- **Work to do**
Please return, word for word, the lines starting at the one that contains "Task: Click the" and ending at the last line, leaving the pictures out of your answer.

- **Data extract**
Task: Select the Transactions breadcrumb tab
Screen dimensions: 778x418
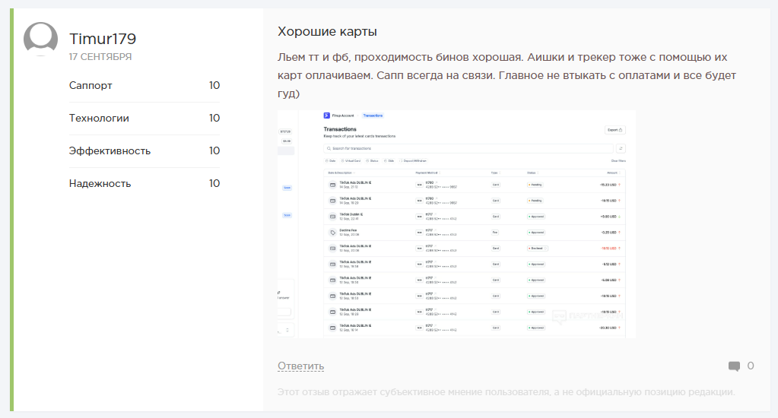Action: click(373, 116)
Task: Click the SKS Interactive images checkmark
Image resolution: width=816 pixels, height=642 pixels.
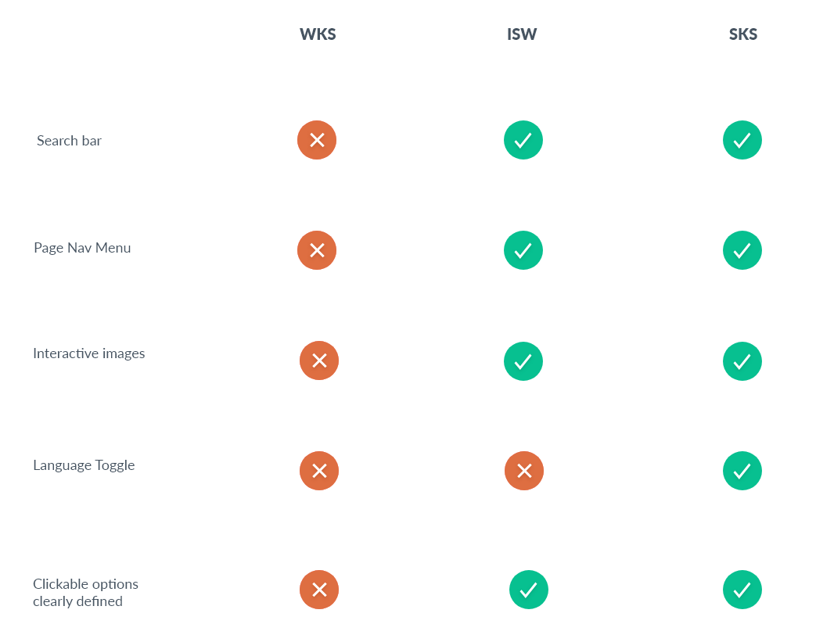Action: (x=742, y=361)
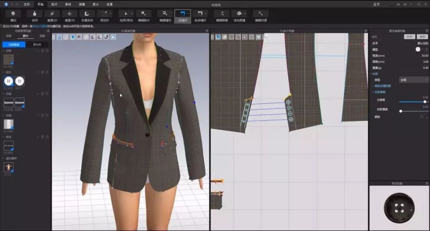The height and width of the screenshot is (231, 430).
Task: Expand the 高级纹理贴图 section
Action: tap(382, 86)
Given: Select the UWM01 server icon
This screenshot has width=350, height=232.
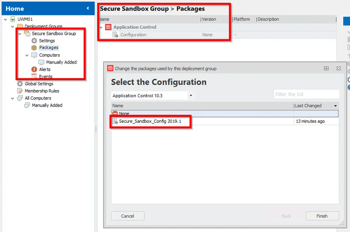Looking at the screenshot, I should [13, 19].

- **Solution for this problem**
Task: Click the SKS Interactive images checkmark
Image resolution: width=816 pixels, height=642 pixels.
Action: (x=742, y=361)
The height and width of the screenshot is (231, 430).
Task: Expand the 高级纹理贴图 section
Action: tap(382, 86)
Given: Select the UWM01 server icon
This screenshot has width=350, height=232.
Looking at the screenshot, I should [13, 19].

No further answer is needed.